Eli, Avani, Pangbo, and Hilly's project for LING 573 at the University of Washington.
- Make sure you have Conda installed.
- To install Conda, enter the following commands:
wget https://repo.anaconda.com/archive/Anaconda3-2021.11-Linux-x86 64.sh
sh Anaconda3-2021.11-Linux-x86 64.sh
- Issue the following command from the root of this repo to fine-tune the models and print the results: condor_submit cmd/D4.cmd
- The script will activate a Conda environment in the shared folder
/projects/assigned/2122_ling573_elibales/env/
- Note: D4.cmd only runs the adaptation portion. D4_all.cmd runs both the primary and adaptation task.

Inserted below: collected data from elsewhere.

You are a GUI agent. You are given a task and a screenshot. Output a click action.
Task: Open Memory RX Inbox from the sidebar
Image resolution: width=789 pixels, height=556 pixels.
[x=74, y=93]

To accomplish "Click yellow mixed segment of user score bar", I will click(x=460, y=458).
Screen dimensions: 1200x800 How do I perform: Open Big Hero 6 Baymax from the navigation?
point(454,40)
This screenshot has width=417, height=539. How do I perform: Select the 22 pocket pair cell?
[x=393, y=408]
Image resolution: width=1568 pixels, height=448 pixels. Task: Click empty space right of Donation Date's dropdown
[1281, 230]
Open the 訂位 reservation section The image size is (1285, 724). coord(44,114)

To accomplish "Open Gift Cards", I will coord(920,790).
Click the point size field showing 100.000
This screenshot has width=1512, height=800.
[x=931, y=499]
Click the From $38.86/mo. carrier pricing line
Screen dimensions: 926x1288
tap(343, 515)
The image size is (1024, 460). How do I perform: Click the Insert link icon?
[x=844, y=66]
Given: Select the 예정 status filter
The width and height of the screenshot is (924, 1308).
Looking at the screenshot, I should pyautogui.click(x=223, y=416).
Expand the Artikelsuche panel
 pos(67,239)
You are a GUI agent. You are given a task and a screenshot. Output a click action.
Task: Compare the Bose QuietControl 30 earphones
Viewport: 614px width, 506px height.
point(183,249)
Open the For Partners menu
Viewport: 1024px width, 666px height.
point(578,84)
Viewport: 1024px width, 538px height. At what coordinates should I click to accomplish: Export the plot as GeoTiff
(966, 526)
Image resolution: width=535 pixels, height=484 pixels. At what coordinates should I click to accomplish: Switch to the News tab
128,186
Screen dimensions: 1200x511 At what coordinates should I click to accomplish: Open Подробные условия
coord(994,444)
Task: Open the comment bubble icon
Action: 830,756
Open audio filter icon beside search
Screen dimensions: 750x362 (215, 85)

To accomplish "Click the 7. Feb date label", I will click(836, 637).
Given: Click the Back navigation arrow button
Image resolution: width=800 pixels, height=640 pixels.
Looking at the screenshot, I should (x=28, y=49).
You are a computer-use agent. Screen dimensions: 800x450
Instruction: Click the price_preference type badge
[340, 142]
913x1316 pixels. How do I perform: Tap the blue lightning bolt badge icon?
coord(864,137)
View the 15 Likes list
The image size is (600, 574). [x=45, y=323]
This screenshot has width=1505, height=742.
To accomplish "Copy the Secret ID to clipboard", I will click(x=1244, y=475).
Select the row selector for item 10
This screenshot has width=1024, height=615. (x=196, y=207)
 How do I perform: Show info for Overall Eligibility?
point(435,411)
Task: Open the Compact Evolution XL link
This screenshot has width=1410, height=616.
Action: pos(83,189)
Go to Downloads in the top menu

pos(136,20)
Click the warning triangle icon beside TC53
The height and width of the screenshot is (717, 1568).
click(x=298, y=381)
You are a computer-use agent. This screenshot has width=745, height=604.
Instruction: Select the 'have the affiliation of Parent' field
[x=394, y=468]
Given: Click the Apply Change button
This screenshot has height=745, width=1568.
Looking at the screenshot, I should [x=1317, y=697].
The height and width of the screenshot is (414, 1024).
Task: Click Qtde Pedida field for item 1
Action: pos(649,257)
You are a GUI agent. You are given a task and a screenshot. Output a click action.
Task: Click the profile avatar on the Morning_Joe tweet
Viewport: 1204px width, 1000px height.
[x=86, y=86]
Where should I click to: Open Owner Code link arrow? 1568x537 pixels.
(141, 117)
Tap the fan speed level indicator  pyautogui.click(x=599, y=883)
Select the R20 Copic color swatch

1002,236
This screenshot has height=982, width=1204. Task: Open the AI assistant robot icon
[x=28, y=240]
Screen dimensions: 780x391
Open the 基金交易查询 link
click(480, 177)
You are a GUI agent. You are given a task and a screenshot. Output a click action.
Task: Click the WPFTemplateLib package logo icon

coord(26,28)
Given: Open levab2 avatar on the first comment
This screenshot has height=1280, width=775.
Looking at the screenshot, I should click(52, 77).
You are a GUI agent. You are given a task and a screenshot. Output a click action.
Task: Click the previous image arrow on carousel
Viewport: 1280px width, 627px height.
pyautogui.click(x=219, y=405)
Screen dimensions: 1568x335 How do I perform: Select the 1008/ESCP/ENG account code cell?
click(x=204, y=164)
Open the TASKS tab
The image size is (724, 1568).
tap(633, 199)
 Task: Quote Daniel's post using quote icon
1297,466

- The script will activate a Conda environment in the shared folder
The accuracy and F1 scores of our ensemble classification model can be found under:
- src/results/D4/primary/evaltest/D4_scores.out
- src/results/D4/primary/devtest/D4_scores.out
- src/results/D4/adaptation/devtest/D4_scores.out
- src/results/D4/adaptation/devtest/D4_scores.out
-
Primary:
f1: {'f1': 0.9627391742195367}
accuracy: {'accuracy': 0.9538077403245943}
-
Adaptation:
f1: {'f1': 0.6054421768707482}
accuracy: {'accuracy': 0.5303643724696356}
The top 3 scores for the Hahackathon shared task humor controversy subtask (our adaptation task) were:
- accuracy: 0.5089 | f1: 0.6299
- accuracy 0.4699 | f1: 0.6270
- accuracy: 0.4553 | f1: 0.6249
project
│
└─── src/ contains the source code and data used for this project.
│
└─── results/ contains the results of our system.
│
└─── doc/ contains documentation of our system.
│
│ │
│ └─── /archive contains unused files.
│ │
│ └─── /data contains the data used to train and evaluate the model.
│ │
│ └─── /configs contains JSON files used to configure the models.
│ │
│ └─── /exetuables contains bash scripts to run the models.
│
└─── outputs/ contains the system outputs.
│ │
│ └─── /Dx the results of each deliverable.
│
└─── cmd/ contains the HTCondor job submission files.
│
└─── bin/ a recycling bin for unused files.